*WHAT YOU ARE ASKED TO DO*: Go to the line holding "1148x1050 pixels. How" in the entries below and write out exactly every line down to and including the line holding "You are a computer-use agent. The".
■ ■ ■ ■
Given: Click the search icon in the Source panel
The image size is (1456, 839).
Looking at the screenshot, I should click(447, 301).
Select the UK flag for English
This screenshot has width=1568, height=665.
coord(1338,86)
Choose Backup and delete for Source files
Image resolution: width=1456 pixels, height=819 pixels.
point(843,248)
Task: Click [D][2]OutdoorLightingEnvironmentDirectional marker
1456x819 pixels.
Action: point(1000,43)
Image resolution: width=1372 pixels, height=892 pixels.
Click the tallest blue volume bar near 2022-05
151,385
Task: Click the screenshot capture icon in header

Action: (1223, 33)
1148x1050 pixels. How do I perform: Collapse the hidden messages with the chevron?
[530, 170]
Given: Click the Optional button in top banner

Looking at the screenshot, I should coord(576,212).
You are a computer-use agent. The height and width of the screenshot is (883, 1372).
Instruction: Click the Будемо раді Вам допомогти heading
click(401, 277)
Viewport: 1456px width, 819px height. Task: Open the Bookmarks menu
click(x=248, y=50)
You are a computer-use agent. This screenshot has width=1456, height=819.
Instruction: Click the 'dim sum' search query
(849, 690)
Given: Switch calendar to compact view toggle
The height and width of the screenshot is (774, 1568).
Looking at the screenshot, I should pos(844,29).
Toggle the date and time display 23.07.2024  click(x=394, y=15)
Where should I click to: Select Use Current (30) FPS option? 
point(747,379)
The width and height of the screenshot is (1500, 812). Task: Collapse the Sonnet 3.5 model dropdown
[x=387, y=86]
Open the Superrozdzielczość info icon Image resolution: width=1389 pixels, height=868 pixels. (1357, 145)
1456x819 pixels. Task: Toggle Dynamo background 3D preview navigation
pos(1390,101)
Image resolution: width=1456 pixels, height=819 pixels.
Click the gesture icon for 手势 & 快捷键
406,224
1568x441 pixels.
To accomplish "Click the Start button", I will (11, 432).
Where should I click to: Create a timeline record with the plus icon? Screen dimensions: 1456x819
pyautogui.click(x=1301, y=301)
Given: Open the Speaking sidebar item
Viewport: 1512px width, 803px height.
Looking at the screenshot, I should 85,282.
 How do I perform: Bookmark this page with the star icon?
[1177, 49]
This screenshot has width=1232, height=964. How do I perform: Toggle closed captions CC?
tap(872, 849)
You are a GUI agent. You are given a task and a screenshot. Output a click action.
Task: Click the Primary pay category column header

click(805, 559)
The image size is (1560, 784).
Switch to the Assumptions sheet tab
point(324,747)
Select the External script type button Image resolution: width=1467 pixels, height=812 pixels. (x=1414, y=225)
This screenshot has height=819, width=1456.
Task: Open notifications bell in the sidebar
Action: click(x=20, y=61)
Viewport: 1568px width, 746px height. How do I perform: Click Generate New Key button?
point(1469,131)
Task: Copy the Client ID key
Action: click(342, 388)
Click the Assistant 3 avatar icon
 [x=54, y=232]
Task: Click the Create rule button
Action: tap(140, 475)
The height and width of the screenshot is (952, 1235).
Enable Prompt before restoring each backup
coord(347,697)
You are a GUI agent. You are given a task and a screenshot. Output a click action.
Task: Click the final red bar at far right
■ ■ ■ ■
*TASK ANSWER*:
1148x1050 pixels. How do I perform: Collapse the hidden messages with the chevron?
[530, 170]
Given: Click the Optional button in top banner

Looking at the screenshot, I should coord(576,212).
You are a computer-use agent. The height and width of the screenshot is (883, 1372).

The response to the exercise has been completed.